*** Block opens ***

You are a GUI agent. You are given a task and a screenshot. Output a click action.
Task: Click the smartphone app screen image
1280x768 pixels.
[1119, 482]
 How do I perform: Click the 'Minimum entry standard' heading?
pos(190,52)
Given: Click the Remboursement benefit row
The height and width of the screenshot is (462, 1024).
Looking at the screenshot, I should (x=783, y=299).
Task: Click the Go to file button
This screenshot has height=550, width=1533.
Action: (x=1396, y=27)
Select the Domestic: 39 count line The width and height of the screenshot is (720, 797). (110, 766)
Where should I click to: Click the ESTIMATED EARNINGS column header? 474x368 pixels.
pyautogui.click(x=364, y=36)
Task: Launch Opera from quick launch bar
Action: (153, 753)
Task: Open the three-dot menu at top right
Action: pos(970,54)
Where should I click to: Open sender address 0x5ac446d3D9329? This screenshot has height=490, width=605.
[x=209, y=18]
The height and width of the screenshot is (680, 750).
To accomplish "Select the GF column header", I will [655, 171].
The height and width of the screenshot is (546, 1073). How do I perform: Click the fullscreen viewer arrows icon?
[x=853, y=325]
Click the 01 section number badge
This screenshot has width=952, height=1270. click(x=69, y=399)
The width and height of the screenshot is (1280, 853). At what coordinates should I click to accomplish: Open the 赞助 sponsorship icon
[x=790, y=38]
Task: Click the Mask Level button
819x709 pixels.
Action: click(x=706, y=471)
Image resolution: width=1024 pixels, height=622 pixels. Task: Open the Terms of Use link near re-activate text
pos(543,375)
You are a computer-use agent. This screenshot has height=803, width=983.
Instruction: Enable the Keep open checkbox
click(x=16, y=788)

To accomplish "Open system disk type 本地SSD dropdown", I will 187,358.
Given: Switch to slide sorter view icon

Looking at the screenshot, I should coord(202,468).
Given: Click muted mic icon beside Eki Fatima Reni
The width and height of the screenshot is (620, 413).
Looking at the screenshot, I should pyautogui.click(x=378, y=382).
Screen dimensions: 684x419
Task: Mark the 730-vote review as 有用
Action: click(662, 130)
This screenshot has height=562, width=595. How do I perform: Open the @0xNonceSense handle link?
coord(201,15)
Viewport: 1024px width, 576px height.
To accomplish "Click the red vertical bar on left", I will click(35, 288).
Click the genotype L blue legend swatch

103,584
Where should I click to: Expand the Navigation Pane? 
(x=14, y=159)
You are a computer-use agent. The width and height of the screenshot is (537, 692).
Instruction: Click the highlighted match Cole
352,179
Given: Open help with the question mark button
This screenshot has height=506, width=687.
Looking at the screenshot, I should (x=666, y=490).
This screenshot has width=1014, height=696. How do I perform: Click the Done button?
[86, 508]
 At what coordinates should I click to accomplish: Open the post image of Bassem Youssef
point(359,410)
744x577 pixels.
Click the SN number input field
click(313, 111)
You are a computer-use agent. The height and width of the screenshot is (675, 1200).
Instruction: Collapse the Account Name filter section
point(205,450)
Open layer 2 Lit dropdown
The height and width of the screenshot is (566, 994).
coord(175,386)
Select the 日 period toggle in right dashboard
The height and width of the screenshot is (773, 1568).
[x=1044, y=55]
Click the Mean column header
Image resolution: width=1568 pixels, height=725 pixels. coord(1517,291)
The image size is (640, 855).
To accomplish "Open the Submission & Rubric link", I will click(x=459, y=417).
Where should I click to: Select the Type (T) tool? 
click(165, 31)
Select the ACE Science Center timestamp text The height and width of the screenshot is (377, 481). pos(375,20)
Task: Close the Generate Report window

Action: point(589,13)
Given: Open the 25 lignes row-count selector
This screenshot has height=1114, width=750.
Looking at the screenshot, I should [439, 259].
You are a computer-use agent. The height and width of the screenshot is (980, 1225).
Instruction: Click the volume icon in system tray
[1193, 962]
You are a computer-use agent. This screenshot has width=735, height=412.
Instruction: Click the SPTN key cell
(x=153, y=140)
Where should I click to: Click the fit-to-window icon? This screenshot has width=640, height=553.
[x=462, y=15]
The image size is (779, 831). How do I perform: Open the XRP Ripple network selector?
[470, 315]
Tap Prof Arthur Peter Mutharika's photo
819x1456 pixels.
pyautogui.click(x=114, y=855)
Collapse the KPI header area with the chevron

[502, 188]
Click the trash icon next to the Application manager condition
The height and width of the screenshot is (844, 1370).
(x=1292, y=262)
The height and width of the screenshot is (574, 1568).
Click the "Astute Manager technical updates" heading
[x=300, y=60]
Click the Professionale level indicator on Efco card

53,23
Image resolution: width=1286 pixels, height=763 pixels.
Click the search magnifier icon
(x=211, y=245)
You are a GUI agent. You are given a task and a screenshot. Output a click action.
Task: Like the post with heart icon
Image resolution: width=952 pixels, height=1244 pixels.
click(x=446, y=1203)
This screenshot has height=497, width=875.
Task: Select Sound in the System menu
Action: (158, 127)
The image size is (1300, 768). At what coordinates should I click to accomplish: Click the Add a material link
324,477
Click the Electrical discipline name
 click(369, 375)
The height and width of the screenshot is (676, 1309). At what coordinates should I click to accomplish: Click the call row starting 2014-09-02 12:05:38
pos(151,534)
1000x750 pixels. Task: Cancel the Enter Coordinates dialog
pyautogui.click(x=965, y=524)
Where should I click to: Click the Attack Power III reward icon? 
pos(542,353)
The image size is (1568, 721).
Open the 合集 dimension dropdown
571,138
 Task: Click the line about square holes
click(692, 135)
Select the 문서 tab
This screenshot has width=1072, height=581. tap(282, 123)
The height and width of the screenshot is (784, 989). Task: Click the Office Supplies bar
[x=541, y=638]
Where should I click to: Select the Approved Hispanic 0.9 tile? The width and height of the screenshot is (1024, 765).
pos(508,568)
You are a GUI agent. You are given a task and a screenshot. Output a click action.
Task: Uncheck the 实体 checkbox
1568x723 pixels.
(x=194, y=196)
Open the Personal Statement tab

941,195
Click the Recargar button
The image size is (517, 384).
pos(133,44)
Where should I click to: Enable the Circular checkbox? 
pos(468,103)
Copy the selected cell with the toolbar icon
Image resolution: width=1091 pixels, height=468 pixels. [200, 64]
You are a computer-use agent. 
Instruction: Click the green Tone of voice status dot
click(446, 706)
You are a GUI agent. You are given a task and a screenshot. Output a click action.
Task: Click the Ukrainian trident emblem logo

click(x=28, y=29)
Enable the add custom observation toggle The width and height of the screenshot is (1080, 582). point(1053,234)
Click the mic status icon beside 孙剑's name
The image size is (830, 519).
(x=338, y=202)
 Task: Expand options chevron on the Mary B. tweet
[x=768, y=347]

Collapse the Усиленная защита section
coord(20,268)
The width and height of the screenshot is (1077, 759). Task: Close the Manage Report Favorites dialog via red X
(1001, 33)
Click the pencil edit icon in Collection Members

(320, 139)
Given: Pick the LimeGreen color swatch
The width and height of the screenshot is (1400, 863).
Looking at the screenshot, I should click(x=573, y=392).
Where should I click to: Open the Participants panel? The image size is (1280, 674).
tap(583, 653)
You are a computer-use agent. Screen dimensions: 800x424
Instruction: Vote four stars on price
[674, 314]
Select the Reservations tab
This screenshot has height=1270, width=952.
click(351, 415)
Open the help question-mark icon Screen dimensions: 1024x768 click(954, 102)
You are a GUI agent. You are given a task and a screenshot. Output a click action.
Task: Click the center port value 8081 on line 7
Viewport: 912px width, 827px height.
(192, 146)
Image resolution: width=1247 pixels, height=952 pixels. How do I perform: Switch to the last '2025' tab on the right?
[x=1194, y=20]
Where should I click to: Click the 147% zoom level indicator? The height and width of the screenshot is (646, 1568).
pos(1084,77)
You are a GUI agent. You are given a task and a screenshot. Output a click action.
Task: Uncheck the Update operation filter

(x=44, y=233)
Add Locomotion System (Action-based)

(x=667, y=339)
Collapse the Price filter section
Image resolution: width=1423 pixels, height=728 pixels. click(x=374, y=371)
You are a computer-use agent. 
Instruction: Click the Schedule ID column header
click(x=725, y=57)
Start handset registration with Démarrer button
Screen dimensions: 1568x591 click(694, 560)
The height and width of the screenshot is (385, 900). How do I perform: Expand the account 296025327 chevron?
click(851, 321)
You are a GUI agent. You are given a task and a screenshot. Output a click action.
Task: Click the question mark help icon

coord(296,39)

*** Block closes ***

> _Exercise brief_: Your job is to return all lines above that hold the word "will".

> _Solution to this problem_:
To accomplish "Select the GF column header", I will [655, 171].
To accomplish "Open system disk type 本地SSD dropdown", I will 187,358.
To accomplish "Click the red vertical bar on left", I will click(35, 288).
To accomplish "Open the Submission & Rubric link", I will click(x=459, y=417).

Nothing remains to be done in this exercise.